Des neuroscientifiques travaillent sur un décodeur capable de synthétiser la parole à partir des signaux du cerveau. La technologie, qui n’est pas encore aboutie, est prometteuse. Elle tient compte des mouvements liés à l’articulation.

« Décoder la parole à partir de l’activité neuronale est un challenge » : des scientifiques tentent de relever ce défi avec un implant présenté comme capable de synthétiser la parole d’un individu à partir de son cerveau. Ce travail a été publié dans la revue Nature le 24 avril 2019.

Les neuroscientifiques de l’université de Californie à San Francisco assurent avoir réussi à concevoir ce « décodeur neuronal » qui peut déceler dans « l’activité corticale humaine » les paroles qu’un individu souhaite exprimer. Cette technologie semble prometteuse pour permettre aux personnes qui ne peuvent pas parler de retrouver une voix pour communiquer. « Pour la première fois, cette étude montre que nous pouvons générer des phrases entières à partir de l’activité du cerveau des individus », explique Edward Chang, professeur de neurochirurgie et co-auteur de l’étude dans un communiqué de l’université de Californie.

L'implant inventé par les scientifiques. // Source : UCSF

L'implant inventé par les scientifiques.

Source : UCSF

À l’heure actuelle, les personnes privées de la parole peuvent s’appuyer sur des appareils qui mesurent les mouvements de leur tête ou de leurs yeux — Stephen Hawking saisissait ainsi du texte en contractant sa joue. Comme le font observer les neuroscientifiques, ces systèmes sont limités car ils reposent sur l’orthographe (il faut épeler les mots) : « La plupart des utilisateurs ont du mal à transmettre plus de 10 mots à la minute, soit une vitesse bien inférieure à la moyenne de 150 mots par minutes de la parole naturelle. »

Le cerveau code les mouvements de l’articulation

Pour dépasser cette limite, les chercheurs ont eu l’idée de « synthétiser directement la parole à partir de l’activité cérébrale ». Pour cela, ils rappellent d’abord que la parole est produite à l’aide d’une série de mouvements du canal vocal (ou tractus vocal), qui se trouve entre la glotte et les lèvres et narines. Dans une précédente étude, les chercheurs avaient travaillé sur la manière dont la partie du cerveau qui gère le langage coordonne les mouvements lorsque nous articulons. Autrement dit : ce sont ces gestes, et non les sons acoustiques, qui sont codés par le cerveau.

Les chercheurs ont utilisé cette « dynamique articulatoire » comme intermédiaire pour entraîner un réseau de neurones artificiels. L’expérience a été réalisée sur cinq participants épileptiques, qui étaient déjà traités à l’aide d’une technique invasive (des électrodes insérées dans leur crâne). Ces personnes ont prononcé des centaines de phrases à haute voix. Les scientifiques ont observé leurs mouvements et enregistré leurs signaux cérébraux.
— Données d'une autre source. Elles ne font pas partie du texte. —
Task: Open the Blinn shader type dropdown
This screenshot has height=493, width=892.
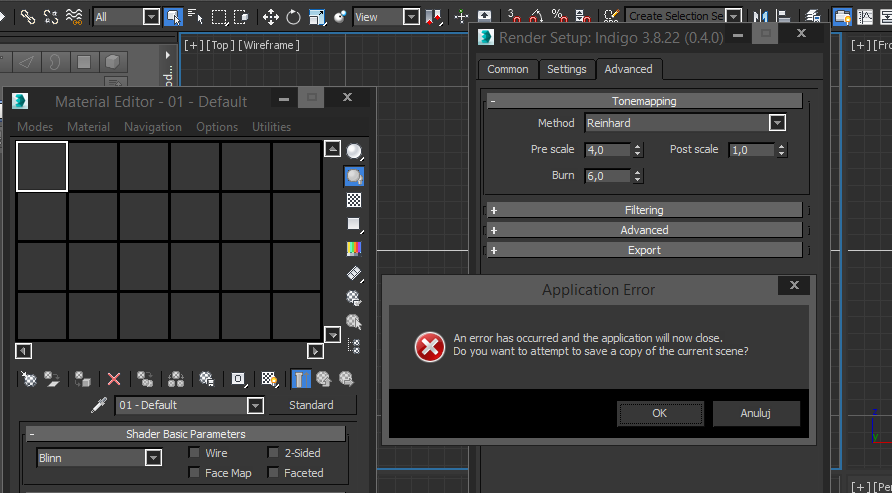Action: coord(153,458)
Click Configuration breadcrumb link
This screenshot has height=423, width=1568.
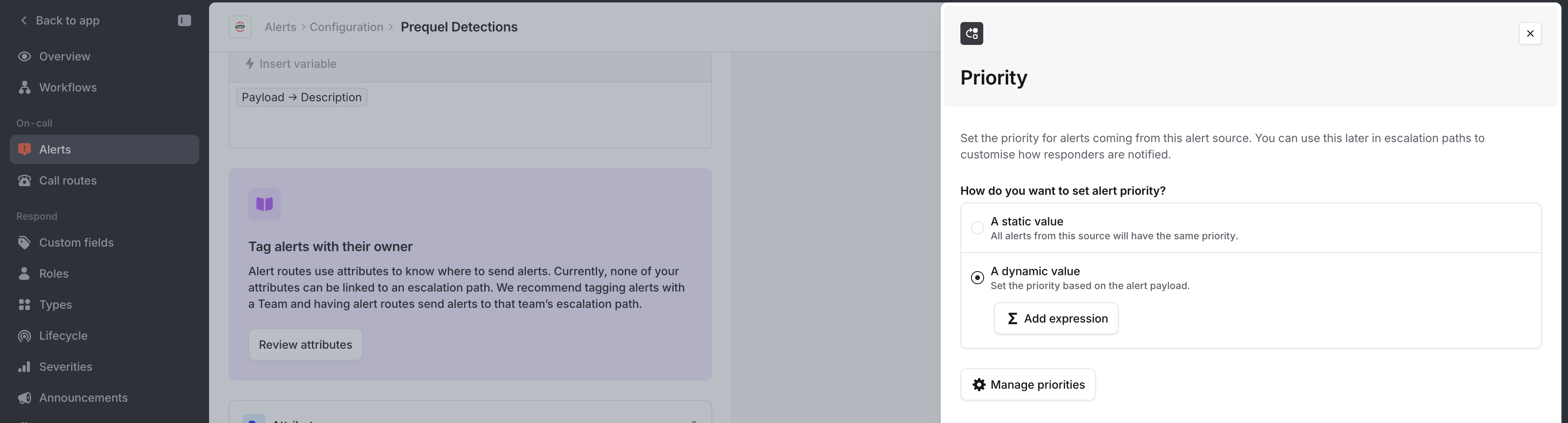click(346, 27)
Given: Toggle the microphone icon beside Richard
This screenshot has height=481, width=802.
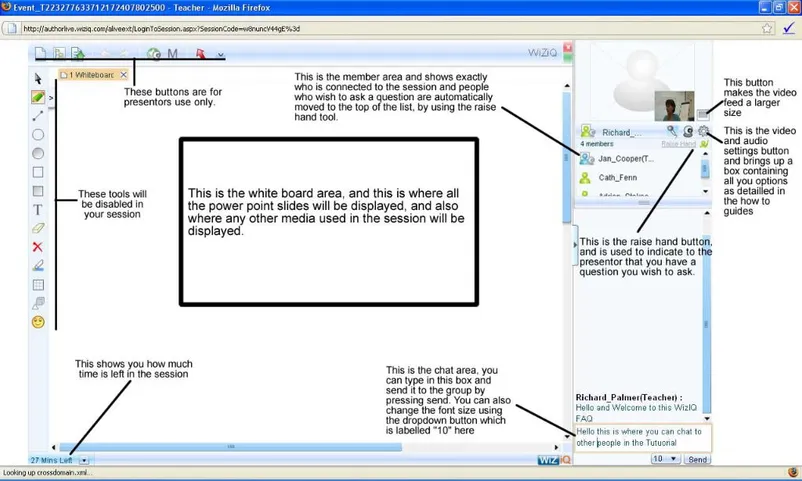Looking at the screenshot, I should [673, 132].

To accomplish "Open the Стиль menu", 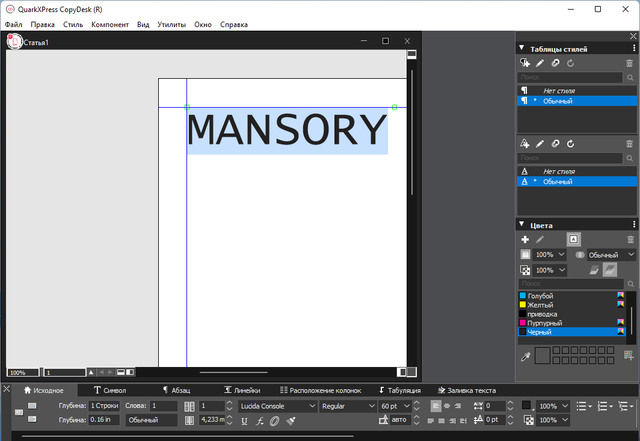I will [72, 22].
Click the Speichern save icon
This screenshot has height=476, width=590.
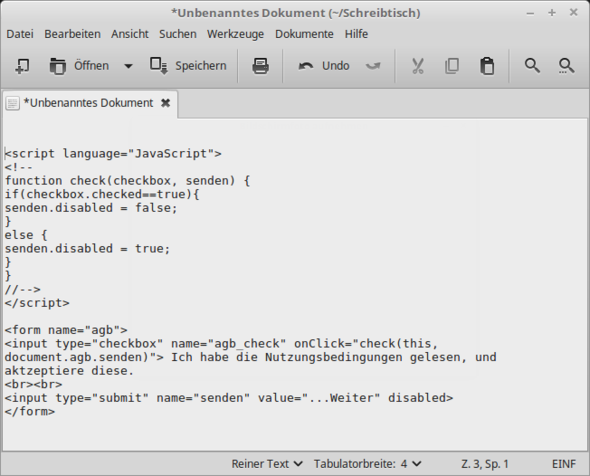click(x=158, y=66)
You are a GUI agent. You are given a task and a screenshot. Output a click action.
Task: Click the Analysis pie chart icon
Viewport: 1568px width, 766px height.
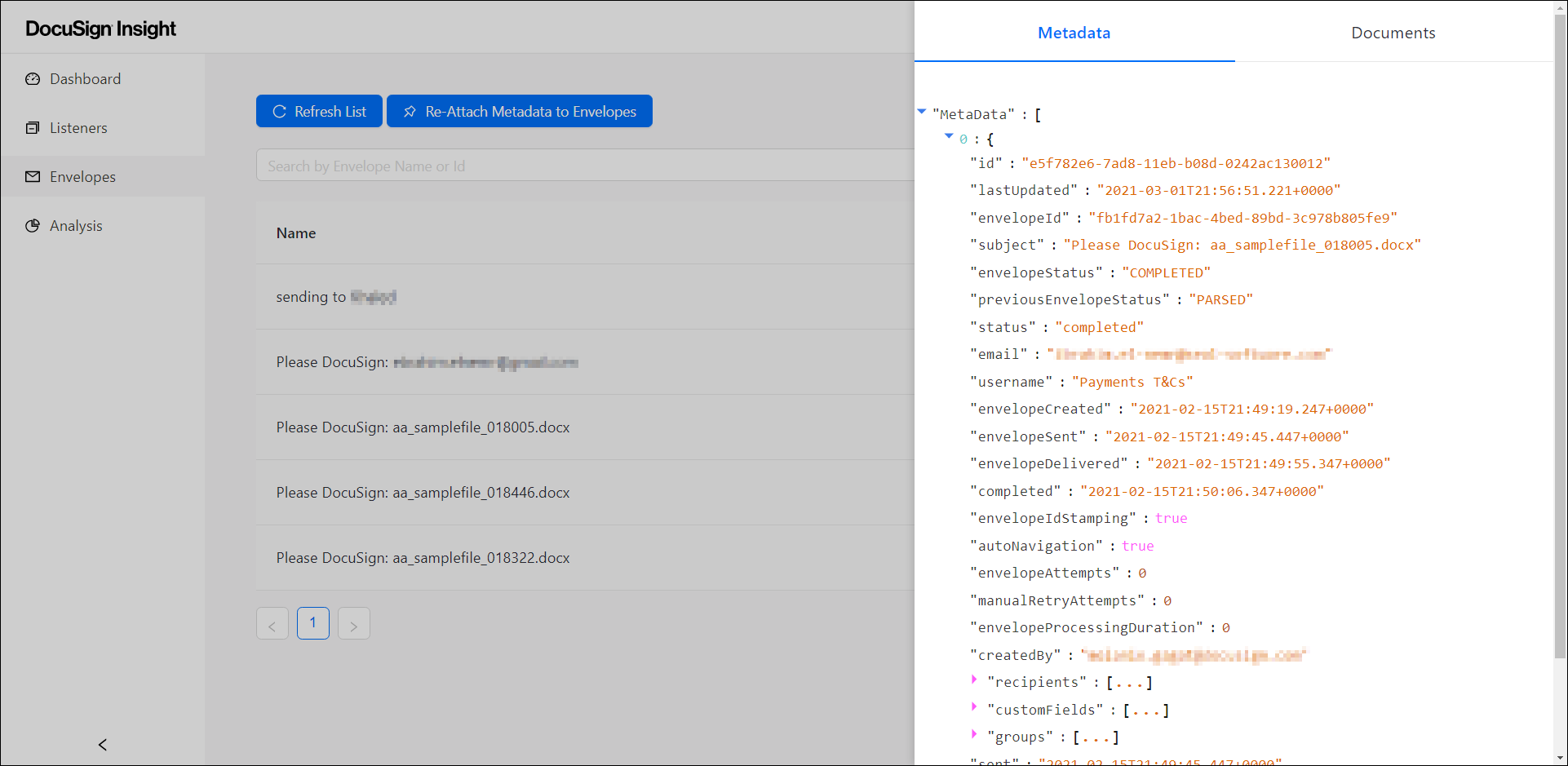33,226
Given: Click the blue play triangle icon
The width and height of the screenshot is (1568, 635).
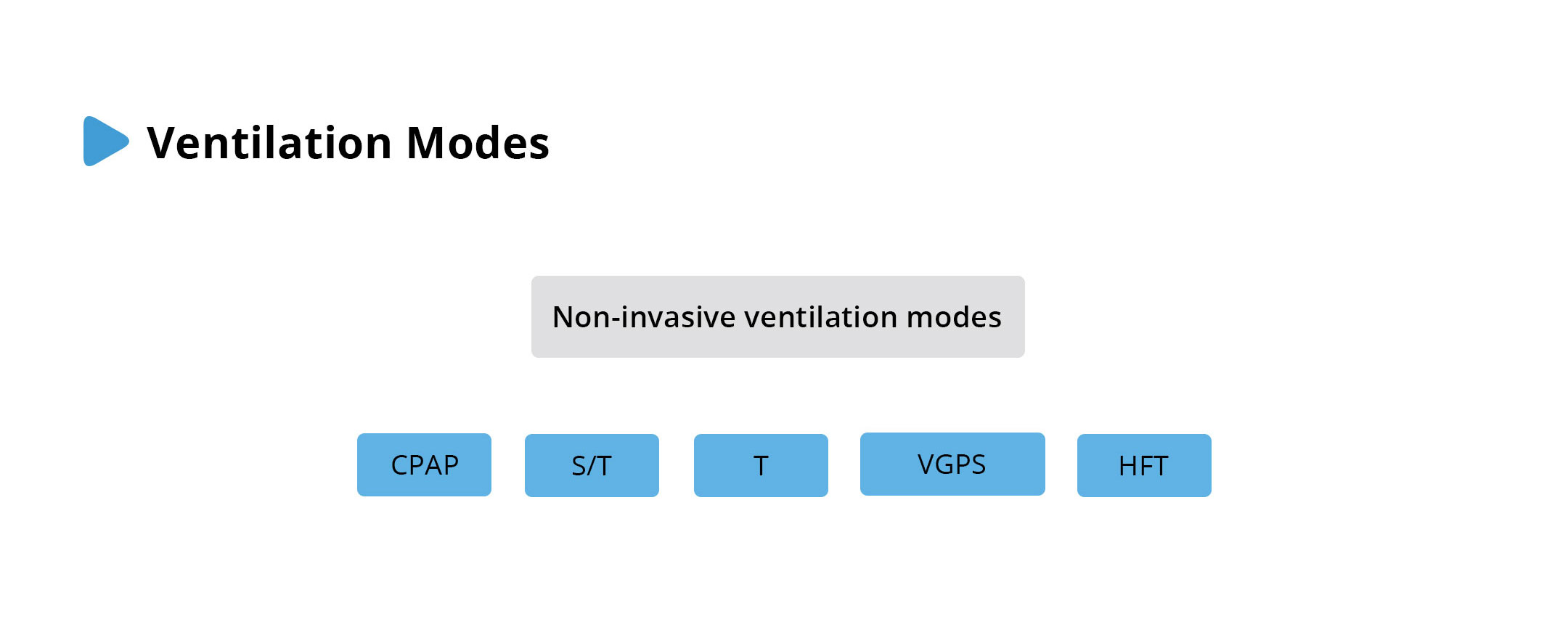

Le fonctionnement du dispositif obtenu, qui est constitué du détecteur et de la voix synthétique, est résumé dans une vidéo publiée par l’université. Elle montre comment les signaux du cerveau, provoqués par les mouvements d’une personne en train de parler, sont synthétisés par l’intermédiaire de l’implant. Les sons prononcés par la voix artificielle sont étonnamment proches des mots qu’un humain pourrait articuler à haute voix.

Pas encore testé sur des personnes privées de la parole

L’installation n’imite pas encore parfaitement la parole humaine. Pour l’instant, l’étude n’a été menée que sur quelques individus. Cette technologie prometteuse n’en est qu’à ses balbutiements et n’a pas encore été testée sur des personnes incapables de parler, à cause d’une paralysie ou d’un autre problème sur le plan neurologique.

Le décodeur inventé par les neuroscientifiques représente cependant une avancée car il intègre pour la première fois les mouvements du système vocal, en plus de l’activité neuronale. Les scientifiques imaginent qu’un tel système pourrait permettre de reproduire des éléments importants de la parole comme l’intonation, que les appareils de communication actuels ne peuvent pas retranscrire.

Cela suppose évidemment que « le traitement cortical de l’articulation » soit encore intact chez les patients concernés. « Nos résultats peuvent constituer une prochaine étape importante dans la restauration de la parole chez des patients paralysées », concluent les auteurs.